Return, unchanged, the run of rows below that opens with the line containing "Task: Expand the left" and closes with the line containing "tap(398, 141)", including both of those lines.

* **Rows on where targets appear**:
..........

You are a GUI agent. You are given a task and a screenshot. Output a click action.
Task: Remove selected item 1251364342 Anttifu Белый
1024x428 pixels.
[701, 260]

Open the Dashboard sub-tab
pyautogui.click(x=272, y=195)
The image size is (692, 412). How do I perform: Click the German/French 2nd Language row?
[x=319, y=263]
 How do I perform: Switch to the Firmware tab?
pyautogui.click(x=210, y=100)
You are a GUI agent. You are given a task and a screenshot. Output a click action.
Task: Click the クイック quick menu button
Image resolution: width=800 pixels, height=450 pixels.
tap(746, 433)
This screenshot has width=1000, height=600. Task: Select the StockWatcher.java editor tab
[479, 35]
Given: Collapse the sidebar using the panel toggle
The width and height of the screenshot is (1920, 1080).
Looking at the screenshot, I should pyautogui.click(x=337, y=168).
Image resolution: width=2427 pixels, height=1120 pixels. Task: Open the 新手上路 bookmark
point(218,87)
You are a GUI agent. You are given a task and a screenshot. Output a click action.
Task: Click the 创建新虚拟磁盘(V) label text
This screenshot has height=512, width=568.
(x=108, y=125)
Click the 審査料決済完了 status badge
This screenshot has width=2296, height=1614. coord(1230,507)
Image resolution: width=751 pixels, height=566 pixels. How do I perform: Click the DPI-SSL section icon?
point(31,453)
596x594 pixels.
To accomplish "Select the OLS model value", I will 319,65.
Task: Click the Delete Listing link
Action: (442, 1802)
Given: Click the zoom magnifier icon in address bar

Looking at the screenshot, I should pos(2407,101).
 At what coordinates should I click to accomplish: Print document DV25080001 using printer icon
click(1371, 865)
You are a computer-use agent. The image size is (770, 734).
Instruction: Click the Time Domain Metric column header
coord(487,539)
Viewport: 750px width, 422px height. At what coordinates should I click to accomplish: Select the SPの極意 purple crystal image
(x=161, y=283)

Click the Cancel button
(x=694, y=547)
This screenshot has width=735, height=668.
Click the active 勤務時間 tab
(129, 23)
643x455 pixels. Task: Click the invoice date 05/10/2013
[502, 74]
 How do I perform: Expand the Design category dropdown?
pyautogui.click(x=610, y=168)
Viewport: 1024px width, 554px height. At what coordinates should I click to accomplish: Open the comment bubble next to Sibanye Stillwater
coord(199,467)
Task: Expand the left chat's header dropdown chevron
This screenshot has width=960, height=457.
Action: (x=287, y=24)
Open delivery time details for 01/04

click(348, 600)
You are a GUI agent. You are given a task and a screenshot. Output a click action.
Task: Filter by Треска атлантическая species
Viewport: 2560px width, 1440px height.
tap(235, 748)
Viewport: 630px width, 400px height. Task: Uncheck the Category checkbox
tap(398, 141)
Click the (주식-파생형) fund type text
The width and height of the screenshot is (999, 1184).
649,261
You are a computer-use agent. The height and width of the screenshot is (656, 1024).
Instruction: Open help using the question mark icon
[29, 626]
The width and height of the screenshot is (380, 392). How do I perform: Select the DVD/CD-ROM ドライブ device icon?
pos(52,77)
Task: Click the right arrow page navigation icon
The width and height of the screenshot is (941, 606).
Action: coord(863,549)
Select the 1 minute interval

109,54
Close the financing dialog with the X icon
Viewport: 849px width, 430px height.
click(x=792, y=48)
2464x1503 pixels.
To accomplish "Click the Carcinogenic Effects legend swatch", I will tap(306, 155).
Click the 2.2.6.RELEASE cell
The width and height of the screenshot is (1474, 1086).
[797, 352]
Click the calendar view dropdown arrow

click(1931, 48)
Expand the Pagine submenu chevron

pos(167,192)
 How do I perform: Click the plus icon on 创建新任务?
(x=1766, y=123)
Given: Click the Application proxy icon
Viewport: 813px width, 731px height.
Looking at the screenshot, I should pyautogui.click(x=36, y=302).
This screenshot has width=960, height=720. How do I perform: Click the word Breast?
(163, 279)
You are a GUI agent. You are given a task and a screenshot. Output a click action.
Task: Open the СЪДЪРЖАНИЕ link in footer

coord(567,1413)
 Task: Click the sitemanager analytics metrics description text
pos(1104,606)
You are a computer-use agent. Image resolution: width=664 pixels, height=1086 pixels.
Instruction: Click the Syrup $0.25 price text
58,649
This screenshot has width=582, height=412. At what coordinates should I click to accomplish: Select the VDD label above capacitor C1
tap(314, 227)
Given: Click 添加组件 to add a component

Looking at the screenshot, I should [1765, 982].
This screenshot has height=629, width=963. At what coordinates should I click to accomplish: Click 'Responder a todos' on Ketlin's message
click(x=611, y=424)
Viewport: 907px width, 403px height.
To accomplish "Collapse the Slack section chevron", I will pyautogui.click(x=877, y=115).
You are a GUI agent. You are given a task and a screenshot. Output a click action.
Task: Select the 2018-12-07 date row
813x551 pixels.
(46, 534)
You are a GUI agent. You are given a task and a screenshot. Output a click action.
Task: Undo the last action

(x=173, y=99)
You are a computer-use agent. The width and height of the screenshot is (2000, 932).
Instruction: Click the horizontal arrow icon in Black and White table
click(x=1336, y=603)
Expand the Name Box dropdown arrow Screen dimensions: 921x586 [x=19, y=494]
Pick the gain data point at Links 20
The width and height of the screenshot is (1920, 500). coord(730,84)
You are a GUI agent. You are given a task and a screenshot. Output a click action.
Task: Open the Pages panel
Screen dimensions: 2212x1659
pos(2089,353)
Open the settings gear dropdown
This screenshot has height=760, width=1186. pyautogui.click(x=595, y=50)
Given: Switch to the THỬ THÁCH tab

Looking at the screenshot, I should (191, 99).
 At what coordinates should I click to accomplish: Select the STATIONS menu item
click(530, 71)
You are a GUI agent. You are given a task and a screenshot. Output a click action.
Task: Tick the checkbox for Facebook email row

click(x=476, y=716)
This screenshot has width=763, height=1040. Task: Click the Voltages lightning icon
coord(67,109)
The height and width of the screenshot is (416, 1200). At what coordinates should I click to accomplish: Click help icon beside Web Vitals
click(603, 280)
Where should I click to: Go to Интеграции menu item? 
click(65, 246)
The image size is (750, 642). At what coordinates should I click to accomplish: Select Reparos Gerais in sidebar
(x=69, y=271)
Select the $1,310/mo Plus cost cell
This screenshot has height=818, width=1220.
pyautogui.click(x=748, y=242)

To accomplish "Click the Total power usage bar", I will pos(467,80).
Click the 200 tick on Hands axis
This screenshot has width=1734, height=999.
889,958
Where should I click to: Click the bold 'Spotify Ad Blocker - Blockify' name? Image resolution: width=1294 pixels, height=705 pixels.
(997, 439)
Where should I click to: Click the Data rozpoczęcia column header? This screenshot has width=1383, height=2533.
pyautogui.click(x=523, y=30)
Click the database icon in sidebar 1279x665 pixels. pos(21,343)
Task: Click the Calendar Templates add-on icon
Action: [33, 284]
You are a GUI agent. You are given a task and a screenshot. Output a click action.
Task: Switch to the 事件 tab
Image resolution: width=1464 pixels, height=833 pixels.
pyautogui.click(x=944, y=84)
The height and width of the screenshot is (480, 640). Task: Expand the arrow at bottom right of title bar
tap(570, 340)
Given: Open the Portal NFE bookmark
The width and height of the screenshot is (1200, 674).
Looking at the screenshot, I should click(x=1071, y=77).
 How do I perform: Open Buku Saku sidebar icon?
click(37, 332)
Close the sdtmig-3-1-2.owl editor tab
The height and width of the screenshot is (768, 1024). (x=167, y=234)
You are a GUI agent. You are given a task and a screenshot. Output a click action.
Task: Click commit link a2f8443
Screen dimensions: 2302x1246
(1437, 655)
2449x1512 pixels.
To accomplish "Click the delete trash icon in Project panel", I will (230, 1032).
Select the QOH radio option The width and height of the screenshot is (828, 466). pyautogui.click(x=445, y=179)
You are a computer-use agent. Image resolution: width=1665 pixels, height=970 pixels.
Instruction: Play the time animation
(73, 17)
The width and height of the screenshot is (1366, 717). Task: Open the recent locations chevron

..........

* **Worked solution**:
Task: Expand the left chat's header dropdown chevron
This screenshot has width=960, height=457.
Action: (x=287, y=24)
Open delivery time details for 01/04

click(348, 600)
You are a GUI agent. You are given a task and a screenshot. Output a click action.
Task: Filter by Треска атлантическая species
Viewport: 2560px width, 1440px height.
tap(235, 748)
Viewport: 630px width, 400px height. Task: Uncheck the Category checkbox
tap(398, 141)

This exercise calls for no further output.